Collected once per connection:

interface DriverConfiguration {
  driverVersion: string;
  driverName: string;
  nodeVersion: string;
  platform: string;
  osVersion: string;

  // Feature flags
  cloudFetchEnabled: boolean;
  lz4Enabled: boolean;
  arrowEnabled: boolean;
  directResultsEnabled: boolean;

  // Configuration values
  socketTimeout: number;
  retryMaxAttempts: number;
  cloudFetchConcurrentDownloads: number;
}

4.3 Statement Metrics

Aggregated per statement:

interface StatementMetrics {
  statementId: string;
  sessionId: string;
  operationType: string;

  // Latency
  executionLatencyMs: number;
  pollCount: number;
  pollLatencyMs: number;

  // Result format
  resultFormat: 'inline' | 'cloudfetch' | 'arrow';

  // CloudFetch metrics
  chunkCount?: number;
  totalBytesDownloaded?: number;
  compressionEnabled?: boolean;
}

4.4 Privacy Considerations

Never Collected:

  • ❌ SQL query text
  • ❌ Query results or data values
  • ❌ Table/column names
  • ❌ User identities (only workspace ID)
  • ❌ Credentials or tokens

Always Collected:

  • ✅ Operation latency
  • ✅ Error codes and types
  • ✅ Feature flags (boolean settings)
  • ✅ Statement/session IDs (UUIDs)
  • ✅ Aggregated metrics (counts, sizes)

5. Export Mechanism

5.1 Export Flow

flowchart TD
    A[Event Emitted] --> B[MetricsAggregator]
    B -->|Buffer & Aggregate| C{Flush Trigger?}

    C -->|Batch Size| D[Create TelemetryMetric]
    C -->|Time Interval| D
    C -->|Connection Close| D

    D --> E[TelemetryExporter]
    E -->|Check Circuit Breaker| F{Circuit Open?}
    F -->|Yes| G[Drop Events]
    F -->|No| H[Serialize to JSON]

    H --> I{Authenticated?}
    I -->|Yes| J[POST /telemetry-ext]
    I -->|No| K[POST /telemetry-unauth]

    J --> L[Databricks Service]
    K --> L
    L --> M[Lumberjack]
Loading

5.2 Batching Strategy

  • Batch size: Default 100 metrics
  • Flush interval: Default 5 seconds
  • Force flush: On connection close
  • Background flushing: Non-blocking with setInterval

5.3 Retry Strategy

  • Retryable errors: 429, 500, 502, 503, 504, network timeouts
  • Terminal errors: 400, 401, 403, 404
  • Max retries: 3 attempts
  • Backoff: Exponential with jitter (100ms - 1000ms)
  • Circuit breaker: Opens after 5 consecutive failures

6. Configuration

6.1 Configuration Model

// lib/telemetry/types.ts

export interface TelemetryEvent {
  eventType: string;
  timestamp: number;
  sessionId?: string;
  statementId?: string;
  // ... other event-specific fields
}

export interface TelemetryMetric {
  metricType: string;
  timestamp: number;
  sessionId?: string;
  statementId?: string;
  // ... other metric fields
}

6.2 Client Configuration

Telemetry configuration is added to ClientConfig (not ClientOptions), following the existing pattern for useCloudFetch, useLZ4Compression, etc.

******************************

TO DO:
1. According to the telemetry design, after how many consecutive failures does the circuit breaker open?
2. Write the next part of the telemetry design, starting right after its final sentence.

SUPPLIED DATA:
******************************

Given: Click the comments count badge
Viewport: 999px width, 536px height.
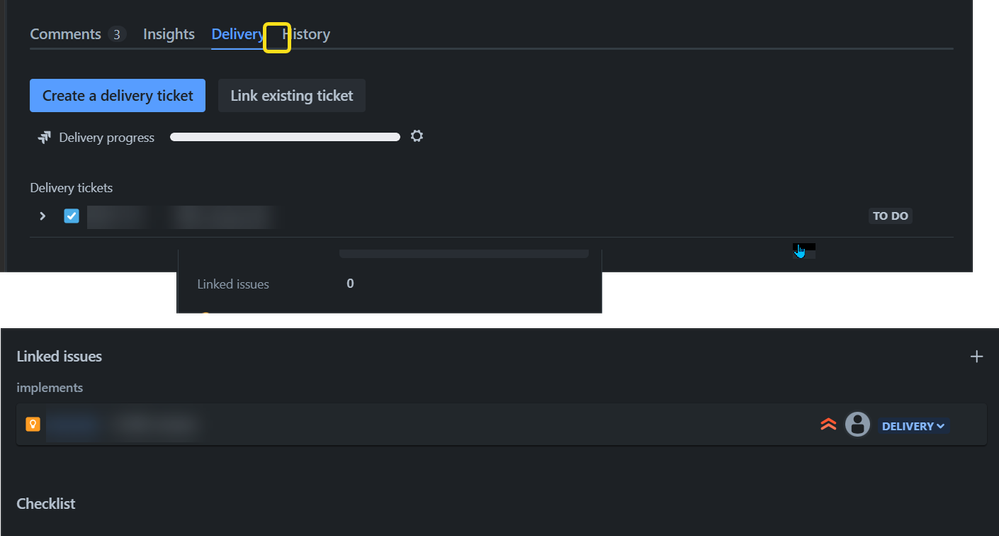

******************************

ANSWERS TO THE EXERCISES:
1. After 5 consecutive failures.

2.
// lib/contracts/IClientContext.ts

export interface ClientConfig {
  // ... existing fields

  useLZ4Compression: boolean;
  enableMetricViewMetadata?: boolean;

  // Telemetry configuration
  telemetryEnabled?: boolean;
  telemetryBatchSize?: number;
  telemetryFlushIntervalMs?: number;
  telemetryMaxRetries?: number;
  telemetryAuthenticatedExport?: boolean;
  telemetryCircuitBreakerThreshold?: number;
  telemetryCircuitBreakerTimeout?: number;
}

Configuration can be overridden via ConnectionOptions:

// lib/contracts/IDBSQLClient.ts

export type ConnectionOptions = {
  host: string;
  // ... existing fields

  // Optional telemetry overrides
  telemetryEnabled?: boolean;
} & AuthOptions;

6.3 Initialization

// In DBSQLClient.ts

import FeatureFlagCache from './telemetry/FeatureFlagCache';
import TelemetryClientProvider from './telemetry/TelemetryClientProvider';
import TelemetryEventEmitter from './telemetry/TelemetryEventEmitter';
import MetricsAggregator from './telemetry/MetricsAggregator';
import DatabricksTelemetryExporter from './telemetry/DatabricksTelemetryExporter';
import { CircuitBreakerRegistry } from './telemetry/CircuitBreaker';

export default class DBSQLClient extends EventEmitter implements IDBSQLClient, IClientContext {
  // ... existing fields

  // Telemetry components (instances, not singletons)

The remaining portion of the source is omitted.